There’s something attractive about people who love things.
The thing itself doesn’t really matter. It could be an overanalysis of The Picture of Dorian Gray, a playlist that makes no sense to anyone but them, or a fifteen-minute explanation of why a scene in Coraline changed their life. What matters is the intensity of it.
And I think what that intensity really comes down to is awe. This awe lingers in where we stop in the middle of speaking because the sky turned a certain color or because someone laughed in a way we want to remember forever rather than existing in grand moments such as mountaintops or weddings.
Unfortunately, it feels like that kind of awe is disappearing. While it may sound dramatic, we live in a world that wants everything to be efficient and optimized. Even wonder has become something to consume faster. We ask artificial intelligence to make art for us, to write for us, to think for us, because heaven forbid we sit long enough with our own thoughts to create something imperfect.
And yet, the same people who call the arts and humanities impractical cry at movies, read poetry at funerals, and stare at paintings as if they hold deeper meaning just because someone decided to capture that snapshot of time. We pretend beauty is optional until grief strips us down to the things that actually matter. Then suddenly someone’s song is enough to make us cry in the car.

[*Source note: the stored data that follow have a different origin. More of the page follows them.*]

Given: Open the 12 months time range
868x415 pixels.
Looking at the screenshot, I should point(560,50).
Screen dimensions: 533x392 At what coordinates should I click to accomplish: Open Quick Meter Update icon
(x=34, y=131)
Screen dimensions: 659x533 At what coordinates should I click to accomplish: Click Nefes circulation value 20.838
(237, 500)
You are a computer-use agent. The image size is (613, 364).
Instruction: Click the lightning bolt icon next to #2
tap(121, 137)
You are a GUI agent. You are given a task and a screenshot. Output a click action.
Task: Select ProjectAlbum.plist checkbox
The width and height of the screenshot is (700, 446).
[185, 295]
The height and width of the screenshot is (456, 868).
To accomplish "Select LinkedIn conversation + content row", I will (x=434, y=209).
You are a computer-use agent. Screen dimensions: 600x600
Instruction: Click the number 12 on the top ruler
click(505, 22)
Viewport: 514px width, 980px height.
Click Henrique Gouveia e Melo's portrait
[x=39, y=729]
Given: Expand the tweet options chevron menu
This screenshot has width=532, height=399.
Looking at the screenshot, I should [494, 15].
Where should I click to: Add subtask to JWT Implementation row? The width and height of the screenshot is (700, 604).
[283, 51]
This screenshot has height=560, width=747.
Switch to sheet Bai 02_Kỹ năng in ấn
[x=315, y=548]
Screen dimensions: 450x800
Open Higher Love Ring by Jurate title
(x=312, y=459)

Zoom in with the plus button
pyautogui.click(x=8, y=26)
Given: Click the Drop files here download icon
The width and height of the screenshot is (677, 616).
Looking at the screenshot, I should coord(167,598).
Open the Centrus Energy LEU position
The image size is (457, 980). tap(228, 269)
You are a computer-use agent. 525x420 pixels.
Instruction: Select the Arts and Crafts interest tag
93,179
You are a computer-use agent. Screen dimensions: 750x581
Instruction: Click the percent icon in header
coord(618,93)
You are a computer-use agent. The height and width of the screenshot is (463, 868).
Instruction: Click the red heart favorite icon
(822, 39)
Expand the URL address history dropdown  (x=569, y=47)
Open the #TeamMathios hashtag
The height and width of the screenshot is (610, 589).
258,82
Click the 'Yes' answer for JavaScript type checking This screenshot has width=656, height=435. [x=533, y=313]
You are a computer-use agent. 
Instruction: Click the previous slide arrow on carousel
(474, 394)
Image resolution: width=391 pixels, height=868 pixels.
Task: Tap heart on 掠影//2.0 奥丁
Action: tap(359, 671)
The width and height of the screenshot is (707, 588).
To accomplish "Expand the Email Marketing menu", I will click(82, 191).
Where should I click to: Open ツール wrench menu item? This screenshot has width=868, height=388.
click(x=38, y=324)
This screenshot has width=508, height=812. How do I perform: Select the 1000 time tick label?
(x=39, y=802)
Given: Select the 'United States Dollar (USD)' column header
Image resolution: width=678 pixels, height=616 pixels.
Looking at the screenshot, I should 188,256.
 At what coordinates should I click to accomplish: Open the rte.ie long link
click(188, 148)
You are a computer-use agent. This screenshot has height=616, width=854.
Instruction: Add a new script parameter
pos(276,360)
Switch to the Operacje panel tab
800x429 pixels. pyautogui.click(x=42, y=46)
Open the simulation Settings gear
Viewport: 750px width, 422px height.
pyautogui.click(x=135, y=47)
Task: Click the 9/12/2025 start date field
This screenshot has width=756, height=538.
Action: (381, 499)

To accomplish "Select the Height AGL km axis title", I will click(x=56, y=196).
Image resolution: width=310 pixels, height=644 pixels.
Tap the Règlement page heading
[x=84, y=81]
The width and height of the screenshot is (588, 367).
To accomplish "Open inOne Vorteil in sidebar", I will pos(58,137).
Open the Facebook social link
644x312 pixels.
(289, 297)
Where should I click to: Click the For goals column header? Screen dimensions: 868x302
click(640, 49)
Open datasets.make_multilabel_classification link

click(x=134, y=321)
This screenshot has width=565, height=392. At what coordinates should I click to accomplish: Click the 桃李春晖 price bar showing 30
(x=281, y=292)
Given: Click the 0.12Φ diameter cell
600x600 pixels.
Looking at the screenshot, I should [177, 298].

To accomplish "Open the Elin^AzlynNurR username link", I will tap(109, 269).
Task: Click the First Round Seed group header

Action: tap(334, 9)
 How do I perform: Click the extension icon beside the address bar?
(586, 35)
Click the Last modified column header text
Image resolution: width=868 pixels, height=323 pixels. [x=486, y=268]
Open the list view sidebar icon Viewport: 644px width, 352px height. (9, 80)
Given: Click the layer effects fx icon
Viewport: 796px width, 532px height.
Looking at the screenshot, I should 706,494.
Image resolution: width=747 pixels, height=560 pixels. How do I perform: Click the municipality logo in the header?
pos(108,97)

On the other side of the spectrum, there are still people who still go outside to watch fireflies, who still collect pressed flowers within pages of books, who still know the smell of summer petrichor, who still look out train windows like they’re escaping to somewhere they feel small because their thoughts are too big for them. Those people are still here, and that is where the places start to matter.
The car at night is the one that feels almost expected and archetypal, like something copied from every coming-of-age movie that ever existed. The streetlights slide across the windshield like slow film edits above the blueish glow of the dashboard, and the engine idles. It’s always around eleven, sometimes later, when the world has that muted 1980s synth quality to it, like Drive or The Breakfast Club if it took place after midnight instead of detention. We sit there with the sunroof open in a friend’s driveway with the windows slightly fogged and phones connected to the speakers. Someone puts on a playlist that jumps from Lana Del Rey to Radiohead to some song that everyone forgot they still knew. And suddenly everyone is screaming lyrics that should not be screamed with full confidence.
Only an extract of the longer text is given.